# Exercise directions
Copy out all of the entries exactly as they appear.

-- Extracted entries follows --

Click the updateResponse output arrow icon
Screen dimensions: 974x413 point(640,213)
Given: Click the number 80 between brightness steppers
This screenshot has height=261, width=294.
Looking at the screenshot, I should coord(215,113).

-- Extracted entries concluded --

# Task response
Click the updateResponse output arrow icon
Screen dimensions: 974x413 point(640,213)
Given: Click the number 80 between brightness steppers
This screenshot has height=261, width=294.
Looking at the screenshot, I should coord(215,113).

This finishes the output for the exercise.